As advocates for Amazonian plant medicine, we should be extremely aware of the importance of engaging earnestly with systems of knowledge that, despite centuries of colonial suppression, have nonetheless resisted and survived. Like the plant medicine community, the goal of the Epistemologies of the South is the creation of an “ecology of knowledges”: a horizontal dialogue where all knowledges are considered and valued, particularly around issues where Indigenous perspectives and experience are vastly more useful, in practical terms, than the ones that are produced in Eurocentric circles.
As an example, Arturo Escobar proposes that most of the resistance movements that have actually succeeded in stopping—or at least significantly challenging—the bottom-line-driven agendas of extractive industries have all originated from, and been led by, Indigenous peoples. He argues that, in terms of social transformation and self-emancipation, the knowledge originated by the territorial struggles of populations who are at the frontlines of ecological devastation is much more useful, appropriate, and sophisticated than other forms of knowledge, since it originates from the lived experience of people who are fighting for basic human rights, and imminently and immediately confronted with the interrelated crises of climate, food, energy, poverty, and meaning.
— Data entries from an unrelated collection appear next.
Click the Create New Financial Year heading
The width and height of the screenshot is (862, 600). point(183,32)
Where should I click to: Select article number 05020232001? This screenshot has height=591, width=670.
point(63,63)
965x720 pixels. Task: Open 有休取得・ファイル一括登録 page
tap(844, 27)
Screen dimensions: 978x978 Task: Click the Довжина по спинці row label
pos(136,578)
At an even more fundamental level, it is knowledge that is produced by people who are generally better at feeling-thinking with the earth than most people raised in urban environments. Communities who, for the most part, still make decisions that are informed by different sets of values and a more holistic cosmology, one that prioritizes the wellbeing of the community of the human and non-human people that inhabit the land, as well as the intrinsic value and rights of the natural landscape.
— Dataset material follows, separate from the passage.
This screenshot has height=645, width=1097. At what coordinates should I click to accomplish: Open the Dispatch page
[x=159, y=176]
As the excesses of industrial civilization threaten the delicate balance of our planetary life-support systems, it seems that nothing is more important and urgent than to relearn how to live in relative harmony and reciprocity with our own selves, with others, and with the Earth as a whole. We stand at the edge of the precipice in relation to multiple existential risks, and we seem unable to generate the kind of knowledge that is needed to avoid catastrophe. In fact, says da Sousa Santos, nothing short of “a crucial epistemological transformation is required in order to reinvent social emancipation on a global scale.” But what could such a crucial transformation in the way that we perceive, construct, and gain knowledge about our world look like?
Reconnection
For the last four years, I have conducted doctoral fieldwork and led workshops at the Temple of the Way of Light, a well-known ayahuasca retreat center in the Peruvian Amazon. Besides my role facilitating retreats, I have conducted several dozen interviews that form the backbones of a few interesting qualitative studies; some in collaboration with ICEERS and the Beckley Foundation, and another one with the Centre for Psychedelic Research at Imperial College. Other than the general common interest in describing the therapeutic value that ayahuasca—understood as part of a wider system of Amazonian medical practices and sociality—may hold for people suffering from anxiety, depression, trauma or grief, my main personal interest is in the potential of these complex practices to shed light onto some of the fundamental structural problems at the root of these interrelated mental health crises, such as hyper-individualism, the erosion of communities and extended families, rampant consumerism or the meaning crisis, and the correlated human experiences of loneliness, social alienation, existential anxiety, and despair.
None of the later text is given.